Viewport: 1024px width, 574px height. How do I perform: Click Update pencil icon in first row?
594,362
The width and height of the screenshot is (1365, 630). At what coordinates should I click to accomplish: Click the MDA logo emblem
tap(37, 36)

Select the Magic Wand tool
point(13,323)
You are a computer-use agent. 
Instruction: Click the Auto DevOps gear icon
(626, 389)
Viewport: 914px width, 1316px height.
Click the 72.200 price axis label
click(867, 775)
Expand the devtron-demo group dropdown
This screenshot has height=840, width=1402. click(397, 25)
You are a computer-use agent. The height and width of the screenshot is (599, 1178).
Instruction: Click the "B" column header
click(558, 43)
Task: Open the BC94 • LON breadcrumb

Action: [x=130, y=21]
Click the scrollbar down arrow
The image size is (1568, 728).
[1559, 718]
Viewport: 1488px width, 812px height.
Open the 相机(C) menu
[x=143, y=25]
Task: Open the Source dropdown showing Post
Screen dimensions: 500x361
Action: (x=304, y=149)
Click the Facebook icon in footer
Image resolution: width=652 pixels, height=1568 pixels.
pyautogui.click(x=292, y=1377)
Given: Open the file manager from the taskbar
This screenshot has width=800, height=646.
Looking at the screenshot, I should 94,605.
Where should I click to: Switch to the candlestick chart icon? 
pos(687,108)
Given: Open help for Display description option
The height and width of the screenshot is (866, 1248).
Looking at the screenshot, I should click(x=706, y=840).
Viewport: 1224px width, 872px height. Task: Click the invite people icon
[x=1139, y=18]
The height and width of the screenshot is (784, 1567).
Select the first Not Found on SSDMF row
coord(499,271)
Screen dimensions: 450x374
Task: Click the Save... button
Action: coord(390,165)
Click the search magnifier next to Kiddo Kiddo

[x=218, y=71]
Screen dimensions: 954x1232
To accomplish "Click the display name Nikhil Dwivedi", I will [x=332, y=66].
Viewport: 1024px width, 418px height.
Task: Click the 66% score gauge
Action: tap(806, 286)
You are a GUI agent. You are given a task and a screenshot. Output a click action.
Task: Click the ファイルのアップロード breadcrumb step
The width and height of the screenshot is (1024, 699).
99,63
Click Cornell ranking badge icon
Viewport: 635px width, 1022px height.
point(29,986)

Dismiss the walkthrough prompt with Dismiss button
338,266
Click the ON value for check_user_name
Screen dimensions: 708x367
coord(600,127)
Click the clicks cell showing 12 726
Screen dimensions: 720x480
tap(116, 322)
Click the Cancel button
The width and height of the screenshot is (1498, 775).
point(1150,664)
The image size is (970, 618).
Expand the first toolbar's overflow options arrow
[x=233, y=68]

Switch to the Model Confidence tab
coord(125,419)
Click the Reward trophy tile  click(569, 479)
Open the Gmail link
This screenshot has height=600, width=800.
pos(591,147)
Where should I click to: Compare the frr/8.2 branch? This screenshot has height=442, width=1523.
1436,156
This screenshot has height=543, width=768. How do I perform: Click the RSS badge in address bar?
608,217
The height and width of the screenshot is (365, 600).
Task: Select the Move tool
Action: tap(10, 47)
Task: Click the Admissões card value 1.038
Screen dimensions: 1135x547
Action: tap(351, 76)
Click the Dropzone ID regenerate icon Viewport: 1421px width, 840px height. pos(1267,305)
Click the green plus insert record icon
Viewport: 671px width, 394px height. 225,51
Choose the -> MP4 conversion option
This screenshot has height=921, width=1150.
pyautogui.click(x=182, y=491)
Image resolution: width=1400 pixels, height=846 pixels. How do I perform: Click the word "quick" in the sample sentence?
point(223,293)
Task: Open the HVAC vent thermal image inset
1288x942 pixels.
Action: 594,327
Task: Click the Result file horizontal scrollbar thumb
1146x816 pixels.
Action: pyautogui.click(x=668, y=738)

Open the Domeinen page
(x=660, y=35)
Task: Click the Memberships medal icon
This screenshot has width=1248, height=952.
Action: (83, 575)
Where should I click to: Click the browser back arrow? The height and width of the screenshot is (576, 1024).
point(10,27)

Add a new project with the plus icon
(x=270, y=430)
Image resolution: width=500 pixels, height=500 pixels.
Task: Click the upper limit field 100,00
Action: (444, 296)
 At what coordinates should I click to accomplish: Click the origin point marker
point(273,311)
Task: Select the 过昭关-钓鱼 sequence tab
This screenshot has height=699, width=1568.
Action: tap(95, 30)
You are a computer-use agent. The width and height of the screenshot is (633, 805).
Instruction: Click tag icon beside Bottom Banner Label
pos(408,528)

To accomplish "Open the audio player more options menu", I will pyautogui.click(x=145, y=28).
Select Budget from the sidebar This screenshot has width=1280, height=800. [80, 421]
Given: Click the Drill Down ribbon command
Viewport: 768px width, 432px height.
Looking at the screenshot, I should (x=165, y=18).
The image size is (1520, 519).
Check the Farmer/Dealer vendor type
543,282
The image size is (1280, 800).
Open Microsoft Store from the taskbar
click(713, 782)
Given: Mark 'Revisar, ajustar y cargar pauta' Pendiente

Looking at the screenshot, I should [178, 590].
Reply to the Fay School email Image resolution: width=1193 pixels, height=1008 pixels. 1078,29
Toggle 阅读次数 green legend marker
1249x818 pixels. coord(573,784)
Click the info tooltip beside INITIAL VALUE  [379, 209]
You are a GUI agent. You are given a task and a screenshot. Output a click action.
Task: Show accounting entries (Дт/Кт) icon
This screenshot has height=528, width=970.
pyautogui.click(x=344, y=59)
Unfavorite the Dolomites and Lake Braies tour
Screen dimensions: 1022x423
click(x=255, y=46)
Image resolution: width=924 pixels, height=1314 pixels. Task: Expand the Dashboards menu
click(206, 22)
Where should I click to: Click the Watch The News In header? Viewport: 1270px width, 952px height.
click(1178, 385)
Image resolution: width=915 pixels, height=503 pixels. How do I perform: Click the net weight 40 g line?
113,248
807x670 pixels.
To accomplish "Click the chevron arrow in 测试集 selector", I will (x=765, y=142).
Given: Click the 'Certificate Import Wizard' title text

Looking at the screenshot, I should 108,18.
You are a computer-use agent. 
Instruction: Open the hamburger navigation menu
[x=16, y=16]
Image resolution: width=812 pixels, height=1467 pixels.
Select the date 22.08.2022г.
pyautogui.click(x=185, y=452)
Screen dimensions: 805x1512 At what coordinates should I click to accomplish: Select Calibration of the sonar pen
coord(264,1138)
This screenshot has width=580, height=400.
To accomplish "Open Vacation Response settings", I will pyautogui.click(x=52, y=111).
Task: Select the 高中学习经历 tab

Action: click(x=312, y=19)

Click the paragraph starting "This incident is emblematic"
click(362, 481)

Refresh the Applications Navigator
-----
▸ Task details
Repeat word for word the lines above that run from the line containing "Click Cornell ranking badge icon" through the line containing "Task: Click the Admissões card value 1.038", both ends included, and nothing else.

▸ Solution for this problem
Click Cornell ranking badge icon
Viewport: 635px width, 1022px height.
point(29,986)

Dismiss the walkthrough prompt with Dismiss button
338,266
Click the ON value for check_user_name
Screen dimensions: 708x367
coord(600,127)
Click the clicks cell showing 12 726
Screen dimensions: 720x480
tap(116, 322)
Click the Cancel button
The width and height of the screenshot is (1498, 775).
point(1150,664)
The image size is (970, 618).
Expand the first toolbar's overflow options arrow
[x=233, y=68]

Switch to the Model Confidence tab
coord(125,419)
Click the Reward trophy tile  click(569, 479)
Open the Gmail link
This screenshot has height=600, width=800.
pos(591,147)
Where should I click to: Compare the frr/8.2 branch? This screenshot has height=442, width=1523.
1436,156
This screenshot has height=543, width=768. How do I perform: Click the RSS badge in address bar?
608,217
The height and width of the screenshot is (365, 600).
Task: Select the Move tool
Action: tap(10, 47)
Task: Click the Admissões card value 1.038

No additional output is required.